The case pertains to an investigat­ion the CCI started in 2019 against Google for allegedly abusing its dominant position to force app makers to exclusivel­y use its billing system for in-app purchases and bundling the search giant’s payments app with Android smartphone­s sold in India.

The report also called Play Store policies “one-sided, ambiguous, vague, biased and arbitrary”, while Android continued to enjoy its dominant position among operating systems for smartphone­s and tablets since 2011.

There has been a growing chorus against some of Google Play Store’s practices among India’s developers. Things came to a head last year when Google said it would charge a 30 per cent commission on inapp purchases and developers would have to use only Google’s payment gateway.
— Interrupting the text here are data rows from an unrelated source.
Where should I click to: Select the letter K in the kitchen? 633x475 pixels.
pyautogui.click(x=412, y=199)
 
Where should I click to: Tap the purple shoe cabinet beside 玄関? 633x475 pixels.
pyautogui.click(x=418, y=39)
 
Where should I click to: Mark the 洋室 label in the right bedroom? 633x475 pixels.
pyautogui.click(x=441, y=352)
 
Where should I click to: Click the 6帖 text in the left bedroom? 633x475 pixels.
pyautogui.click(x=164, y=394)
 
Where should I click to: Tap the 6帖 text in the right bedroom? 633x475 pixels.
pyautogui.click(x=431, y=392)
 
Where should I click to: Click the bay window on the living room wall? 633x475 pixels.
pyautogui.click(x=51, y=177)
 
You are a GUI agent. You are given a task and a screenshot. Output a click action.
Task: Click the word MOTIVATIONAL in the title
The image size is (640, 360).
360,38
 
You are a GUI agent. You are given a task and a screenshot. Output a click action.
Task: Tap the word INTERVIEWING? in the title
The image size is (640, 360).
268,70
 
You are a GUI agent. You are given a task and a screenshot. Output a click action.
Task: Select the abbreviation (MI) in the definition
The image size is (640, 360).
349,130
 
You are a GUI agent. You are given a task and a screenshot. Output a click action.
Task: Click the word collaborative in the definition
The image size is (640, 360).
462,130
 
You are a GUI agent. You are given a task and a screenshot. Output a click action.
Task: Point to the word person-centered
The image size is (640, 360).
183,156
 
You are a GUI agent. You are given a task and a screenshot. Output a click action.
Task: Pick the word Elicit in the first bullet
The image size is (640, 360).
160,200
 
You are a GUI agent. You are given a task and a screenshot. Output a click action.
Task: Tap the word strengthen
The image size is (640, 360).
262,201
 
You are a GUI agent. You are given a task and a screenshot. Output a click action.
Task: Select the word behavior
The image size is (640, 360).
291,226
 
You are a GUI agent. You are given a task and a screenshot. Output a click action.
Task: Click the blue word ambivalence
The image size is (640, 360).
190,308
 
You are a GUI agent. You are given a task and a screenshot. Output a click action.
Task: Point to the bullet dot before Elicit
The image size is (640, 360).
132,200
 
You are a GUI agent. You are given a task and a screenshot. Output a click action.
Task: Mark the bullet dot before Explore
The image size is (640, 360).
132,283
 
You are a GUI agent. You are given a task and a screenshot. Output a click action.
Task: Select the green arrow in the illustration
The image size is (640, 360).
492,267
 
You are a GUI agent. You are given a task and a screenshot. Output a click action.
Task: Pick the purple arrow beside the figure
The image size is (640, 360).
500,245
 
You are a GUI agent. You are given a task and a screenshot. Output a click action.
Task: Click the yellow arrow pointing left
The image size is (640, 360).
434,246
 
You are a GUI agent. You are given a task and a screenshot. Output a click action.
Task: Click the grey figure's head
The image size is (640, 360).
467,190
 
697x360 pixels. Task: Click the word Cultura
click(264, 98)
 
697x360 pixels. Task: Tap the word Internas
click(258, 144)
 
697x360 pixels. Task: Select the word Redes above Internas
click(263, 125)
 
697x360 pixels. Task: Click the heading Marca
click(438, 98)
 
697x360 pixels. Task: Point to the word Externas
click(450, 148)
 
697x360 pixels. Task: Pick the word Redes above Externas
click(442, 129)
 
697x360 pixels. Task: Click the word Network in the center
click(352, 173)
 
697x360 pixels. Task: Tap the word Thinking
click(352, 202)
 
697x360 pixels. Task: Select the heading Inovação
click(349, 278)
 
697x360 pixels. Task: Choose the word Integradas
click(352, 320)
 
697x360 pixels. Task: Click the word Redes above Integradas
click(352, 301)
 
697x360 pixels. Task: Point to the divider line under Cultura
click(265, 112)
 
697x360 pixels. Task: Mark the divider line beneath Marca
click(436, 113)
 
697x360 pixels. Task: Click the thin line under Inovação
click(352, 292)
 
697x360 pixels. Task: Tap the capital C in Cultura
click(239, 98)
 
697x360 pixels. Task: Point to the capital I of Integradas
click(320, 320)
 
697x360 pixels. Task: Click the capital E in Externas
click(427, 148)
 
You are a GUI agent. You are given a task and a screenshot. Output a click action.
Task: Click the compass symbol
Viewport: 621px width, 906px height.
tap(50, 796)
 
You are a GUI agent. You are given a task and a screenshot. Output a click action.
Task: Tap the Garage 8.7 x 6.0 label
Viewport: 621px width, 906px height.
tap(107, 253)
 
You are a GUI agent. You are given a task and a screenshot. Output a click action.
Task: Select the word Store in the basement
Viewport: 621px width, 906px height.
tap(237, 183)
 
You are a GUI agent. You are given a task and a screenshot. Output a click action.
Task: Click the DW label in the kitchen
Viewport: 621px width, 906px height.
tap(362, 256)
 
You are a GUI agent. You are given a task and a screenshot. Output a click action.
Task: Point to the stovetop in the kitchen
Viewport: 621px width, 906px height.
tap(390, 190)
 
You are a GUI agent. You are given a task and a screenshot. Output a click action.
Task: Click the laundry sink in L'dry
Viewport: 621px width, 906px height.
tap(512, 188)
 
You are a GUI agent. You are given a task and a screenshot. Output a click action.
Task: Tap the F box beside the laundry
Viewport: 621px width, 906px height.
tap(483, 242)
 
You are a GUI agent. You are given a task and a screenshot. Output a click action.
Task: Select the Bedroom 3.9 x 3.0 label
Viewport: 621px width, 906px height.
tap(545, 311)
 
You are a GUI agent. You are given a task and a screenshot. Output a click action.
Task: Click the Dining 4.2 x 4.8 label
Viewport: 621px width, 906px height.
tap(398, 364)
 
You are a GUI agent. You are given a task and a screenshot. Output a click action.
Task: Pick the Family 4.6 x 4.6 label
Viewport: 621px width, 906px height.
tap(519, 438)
In March this year, Google Play revised that policy and said it would slash its 30 per cent billing fee to 15 per cent for developers globally when they made the first $1 million of their annual revenue. However, many developers were still unhappy.

In 2018, the European Commission fined Google 4.34 billion euros ($5 billion) for breaching the European Union’s antitrust rules. Earlier this month, South Korea’s antitrust regulator fined Google $177 million for allegedly throttling competitio­n by using its dominant position in the mobile operating system segment.

In June this year, the CCI launched another antitrust probe against Google over the alleged dominance of its Android Operating System in the Smart TV market in India.